With building blocks in Towns and D’Angelo Russell, acquisitions like Malik Beasley and Juancho Hernangomez, young players such as Okogie, Naz Reid and Jarrett Culver and a veteran presence in James Johnson, Rosas thinks the Wolves have “taken a major step forward in terms of our player identity.”

That’s what Rosas wanted to do when he got here, but not something he assumed would be accomplished in his first season. He said the front office is “pleasantly surprised” the team is this far along in the building process. Rosas said the transactions made this season required diligence and effort by all involved. He credits owners Glen and Becky Taylor for supplying resources and support, and coach Ryan Saunders for keeping the team and players on the same page throughout.

“Realistically, we’ve been aggressive,” Rosas said. “That’s our M.O. We’re going to be aggressive. We’ve got great a staff in place that is going to research every and any opportunity to improve this ball club … and when we were in a place that we could execute what we executed at the trade deadline, it really pushed our program forward.

“I wanted to be diligent, be thorough with our evaluation of our organization and make sure that we made changes and moves with purpose in mind, not just for the sake of making trades and making changes, and we were able to do that.”

Rosas said his staff is using the same diligence during the pandemic to determine the organization’s approach and to gather information. The Wolves touch base with as many other pro sports teams — domestic and international — and corporate experts daily to educate themselves about what others are doing and thinking about ways to better prepare themselves for what is to come. That includes evelopment, technology, the draft and returning to play.

“We need to know what’s going on outside of our four walls,” Rosas said. “We don’t know when the bell is going to ring, but we’re going to be prepared. … We know who we are, what we believe in and what we need to do and we’re on a path and a process that we’re very excited about.”

Rosas is confident there are brighter days ahead. Minnesota could possess three of the top 33 picks in this year’s draft to add to what’s already the NBA’s youngest roster.

“Which means a lot of work and a lot of challenges, but it also means a lot of upside and a lot of opportunity around a couple of special players that are very early in their careers, and that has me very excited,” Rosas said.

“Where I started (last year) and where we’re at now as an organization, to see our vision and our philosophy coming to life is very fulfilling, but it also comes with a realization that we have much work to do, we have a long way to go.”

Hope is something this franchise has tried to sell to the local fanbase many, many times, but Rosas believes this truly is different, citing the passion and drive he and those around him have to deliver success. Every day, he said the organization is driven to see how it can improve.

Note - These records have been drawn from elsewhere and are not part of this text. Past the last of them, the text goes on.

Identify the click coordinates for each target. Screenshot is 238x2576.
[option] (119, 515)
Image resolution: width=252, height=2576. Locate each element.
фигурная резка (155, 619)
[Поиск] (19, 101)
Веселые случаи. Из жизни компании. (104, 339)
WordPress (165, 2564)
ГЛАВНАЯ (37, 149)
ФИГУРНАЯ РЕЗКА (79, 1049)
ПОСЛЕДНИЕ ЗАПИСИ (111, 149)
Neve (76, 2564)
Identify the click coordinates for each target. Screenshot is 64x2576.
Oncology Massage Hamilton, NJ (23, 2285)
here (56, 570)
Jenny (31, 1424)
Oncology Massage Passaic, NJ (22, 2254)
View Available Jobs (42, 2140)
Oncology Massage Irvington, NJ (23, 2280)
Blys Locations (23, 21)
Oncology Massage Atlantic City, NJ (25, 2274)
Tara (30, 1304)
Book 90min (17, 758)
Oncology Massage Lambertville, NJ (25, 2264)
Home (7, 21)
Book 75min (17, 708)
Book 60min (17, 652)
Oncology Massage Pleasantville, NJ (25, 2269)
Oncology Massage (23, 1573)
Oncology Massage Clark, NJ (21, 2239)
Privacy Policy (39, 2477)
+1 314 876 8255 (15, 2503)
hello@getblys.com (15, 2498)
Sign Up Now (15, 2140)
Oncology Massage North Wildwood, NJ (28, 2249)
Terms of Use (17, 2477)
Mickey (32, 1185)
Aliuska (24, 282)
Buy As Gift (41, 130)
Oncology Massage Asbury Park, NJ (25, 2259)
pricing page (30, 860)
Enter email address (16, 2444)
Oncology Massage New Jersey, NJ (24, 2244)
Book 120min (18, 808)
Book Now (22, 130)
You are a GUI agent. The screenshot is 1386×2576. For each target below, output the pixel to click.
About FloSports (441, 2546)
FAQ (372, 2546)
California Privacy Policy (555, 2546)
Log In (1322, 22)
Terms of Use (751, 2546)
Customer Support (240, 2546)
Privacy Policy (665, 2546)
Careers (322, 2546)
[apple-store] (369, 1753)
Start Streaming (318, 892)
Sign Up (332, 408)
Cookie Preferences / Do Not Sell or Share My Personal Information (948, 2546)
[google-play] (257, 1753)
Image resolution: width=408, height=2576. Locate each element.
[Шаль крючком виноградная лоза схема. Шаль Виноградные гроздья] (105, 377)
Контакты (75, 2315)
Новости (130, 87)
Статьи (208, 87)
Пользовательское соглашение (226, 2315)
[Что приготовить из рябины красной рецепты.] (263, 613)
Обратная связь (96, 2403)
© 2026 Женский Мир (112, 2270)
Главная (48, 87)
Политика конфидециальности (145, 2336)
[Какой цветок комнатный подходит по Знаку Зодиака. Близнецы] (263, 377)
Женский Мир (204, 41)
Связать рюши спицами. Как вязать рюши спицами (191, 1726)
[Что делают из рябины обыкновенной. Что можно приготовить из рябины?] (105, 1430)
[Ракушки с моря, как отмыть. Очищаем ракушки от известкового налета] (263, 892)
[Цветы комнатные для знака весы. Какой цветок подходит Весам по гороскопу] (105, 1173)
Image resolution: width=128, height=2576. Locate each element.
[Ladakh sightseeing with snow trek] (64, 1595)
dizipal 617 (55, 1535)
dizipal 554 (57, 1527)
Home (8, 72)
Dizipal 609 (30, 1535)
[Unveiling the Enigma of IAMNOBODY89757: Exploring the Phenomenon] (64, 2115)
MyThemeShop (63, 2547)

“That just fuels my fire day in and day out,” he said.

It’s the organization’s past failures, of which he played no part, that seem to motivate Rosas. He said his staff embraces the challenge of taking this team to where it hasn’t been before, and has designs on hanging this franchise’s first championship banner.

“Our goal and our vision is to do something here in Minneapolis and Minnesota that’s never been done,” Rosas said. “That’s not easy. It’s going to take time, it’s going to take effort, but I’m excited because we’ve taken the initial big steps forward that will allow us to have that type of success.”